The Locarno Festival debuted in August of 1946 with a screening of Giacomo Gentilomo’s “O sole mio” on the lawn of the Grand Hotel. Located in the Italian-speaking southern region of Switzerland, the festival is known for its outdoor screenings, held since 1971 at the Piazza Grande, with one of the largest open-air screens in the world and capacity for 8,000 spectators.

Another defining feature of Locarno is its avant-garde programming. It’s provided the international debuts of such filmmakers as as Milos Forman, Mike Leigh, Béla Tarr, Abbas Kiarostami, Fatih Akin, Jim Jarmusch and Gus Van Sant. With 12 different sections, the festival highlights the most daring and original global cinema. The top prize is the Golden Leopard, with special jury prizes going to “Filmmakers of the Present” and “Leopards of Tomorrow.”

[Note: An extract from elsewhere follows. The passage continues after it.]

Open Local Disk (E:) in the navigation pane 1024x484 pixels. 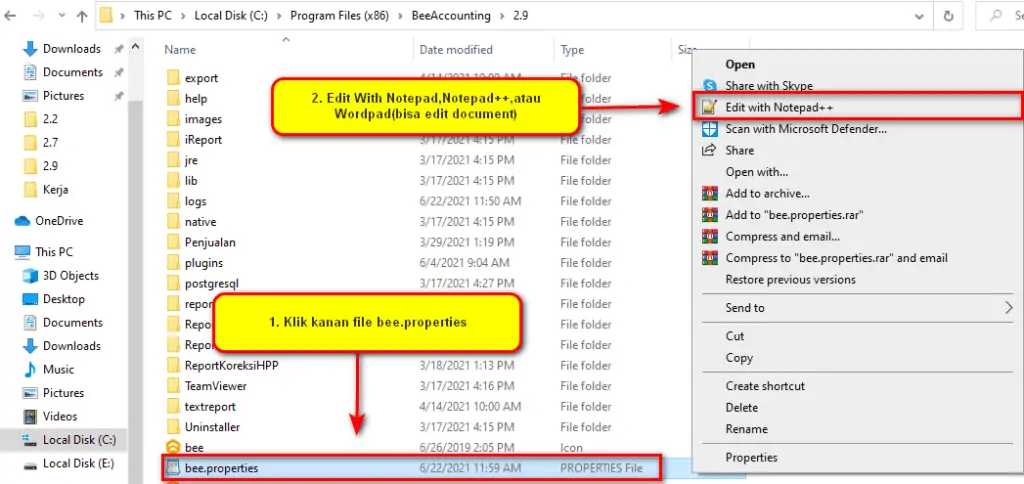point(79,463)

The Locarno in L.A. program includes nonfiction and narrative films, from slow cinema such as “All the Cities of the North” to more genre-oriented fare like the violent Japanese film “Destruction Babies.” Cronk describes Yuri Ancarani’s nonfiction film “The Challenge,” a visually and aurally opulent exploration of Qatari falconry, as their “crowd-pleaser.” For Cronk, it always comes down to the question of access. “The fact that you wouldn’t be able to see [these films] otherwise,” he says.

The centerpiece film on Saturday night is Theo Anthony’s debut documentary feature, “Rat Film.” This bracing, hallucinatory and daring film mixes formal experimentation with trenchant social commentary about the history of Baltimore, red-lining and rats as a symbol for racial and class inequality. Anthony will appear in person with the film and is participating in Sunday’s panel discussion, “Framing a Festival: How Locarno Presents International Cinema.”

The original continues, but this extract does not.